━━ Task inputs

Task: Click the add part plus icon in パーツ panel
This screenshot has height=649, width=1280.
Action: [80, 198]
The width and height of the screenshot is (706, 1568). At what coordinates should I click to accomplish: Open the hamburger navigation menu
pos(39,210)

━━━━
━━ Task inputs

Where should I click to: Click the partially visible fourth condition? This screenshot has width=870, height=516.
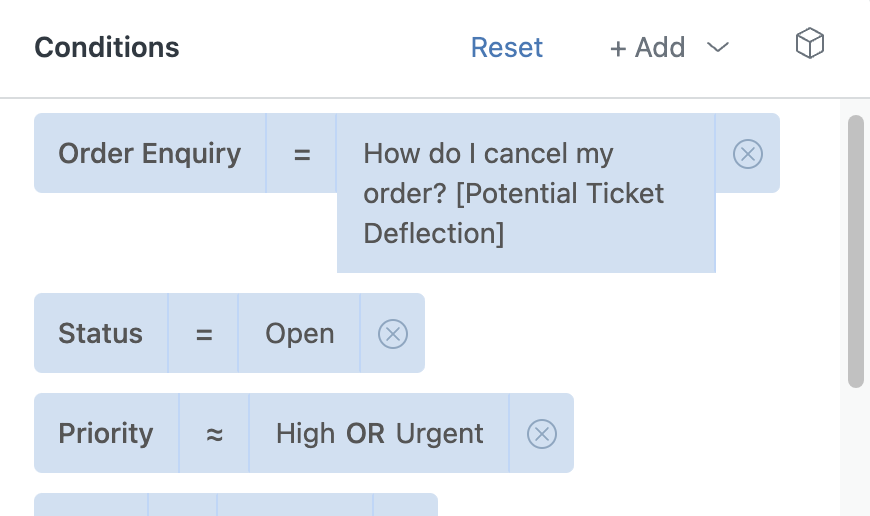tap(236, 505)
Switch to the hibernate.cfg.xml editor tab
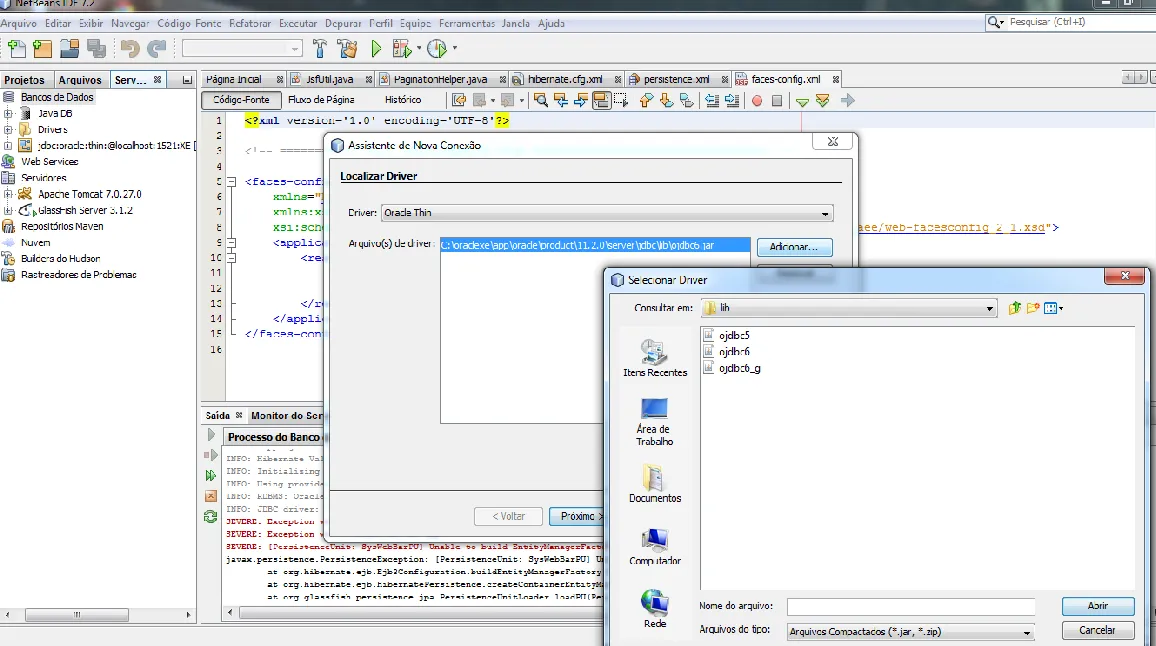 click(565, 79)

━━━━
━━ Task inputs

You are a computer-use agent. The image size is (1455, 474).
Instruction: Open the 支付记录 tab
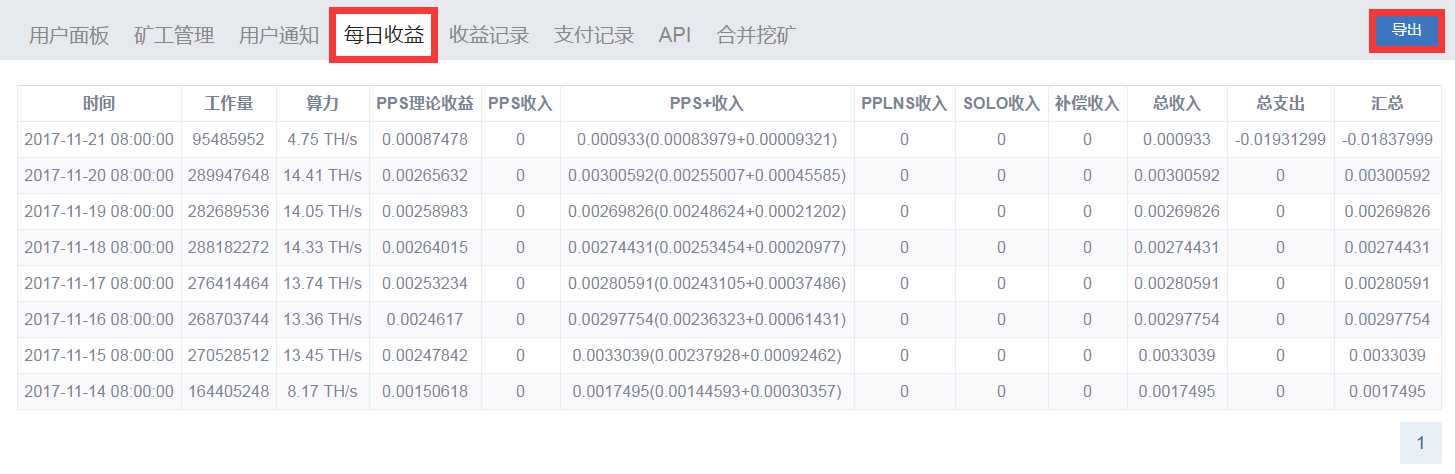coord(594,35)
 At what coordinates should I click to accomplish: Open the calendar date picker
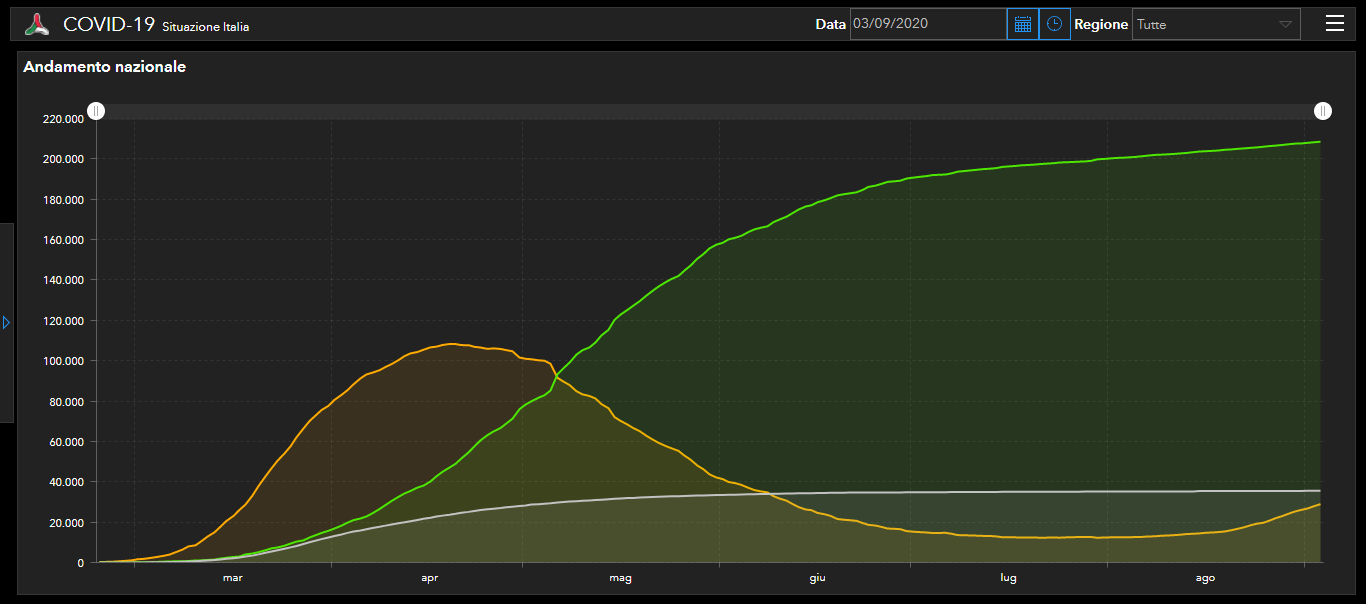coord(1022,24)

━━━━

Rewrite the stretch of the records from "Where should I" through "click(565, 79)" with "fourth" changed to "third" and everything else kept the same. Leave the pictures out.

Where should I click to: Click the partially visible third condition? This screenshot has width=870, height=516.
tap(236, 505)
Switch to the hibernate.cfg.xml editor tab
 click(565, 79)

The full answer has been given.